Humanity's impact on climate has been detected on every continent except Antarctica, or so said the United Nations Intergovernmental Panel on Climate Change (IPCC) in February 2007. No longer: scientists, comparing decades of records from 17 Antarctic weather stations with computer simulations of Earth's climate, found that human-induced global warming has been heating up the continent that is home to the South Pole, as well.

"We have detected the human fingerprint in both the Arctic and Antarctic region[s]," says Peter Stott, a climate modeler at the U.K. Met (meteorological) Office's Hadley Center, and co-author of the study published in the journal Nature Geoscience.

The researchers compared 100 years of weather records from the Arctic and 50-plus years of those kept on Antarctica with the results of four computer models.

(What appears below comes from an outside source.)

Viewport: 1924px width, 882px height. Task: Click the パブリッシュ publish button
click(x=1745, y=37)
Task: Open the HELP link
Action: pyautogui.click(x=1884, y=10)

Their findings: natural influences such as changes in the amount of sunlight or volcanic eruptions did not explain the warming trends, but the results matched when increasing levels of greenhouse gas emissions were added to the mix.

In the past few decades, average Arctic temperatures have warmed roughly 3.6 degrees Fahrenheit (2 degrees Celsius); average temperatures in Antarctica have warmed slightly less than 1.8 degrees Fahrenheit (1 degree Celsius).

Lead study author Nathan Gillett, a climatologist at Environment Canada, the government ministry charged with Canadian environmental protection and issues, notes that the collapse of the Larsen B and Wilkins ice shelves on the Antarctic Peninsula, which has warmed more than any other part of the entire world, has already been linked to global warming.

As if the new finding is not disturbing enough, researchers may have underestimated the temperature change because they gave equal weight to readings from the cold continental interior—where another man-made problem, the ozone hole, has contributed to cooling in the spring and summer—and coastal regions, where warming is more pronounced.

"These areas are most susceptible to climate warming in the coming century in Antarctica, because they are the closest to the melt threshold," says climatologist Andrew Monaghan of the National Center for Atmospheric Research in Boulder, Colo., who was not involved in this study but reviewed the research.

After all, it is those areas that are closest to the melting point that can tip precipitously—as did Arctic Ocean sea ice in recent years. "One quarter to one half of the Antarctic coastline has some substantial warming going on as of now," Monaghan adds.

All told, if the eastern and western Antarctic ice shelves were to melt completely, they would raise sea levels by as much as 230 feet (70 meters); the collapse of smaller shelves like Larsen B has sped up the flow of glaciers behind them into the sea, contributing to the creeping up of high tide levels around the world. And that's likely to get worse before it gets better.

"There will be continued residual warming no matter what greenhouse gas reductions we make," Monaghan warns. "We really need to pay closer attention to what is going on with this ice sheet."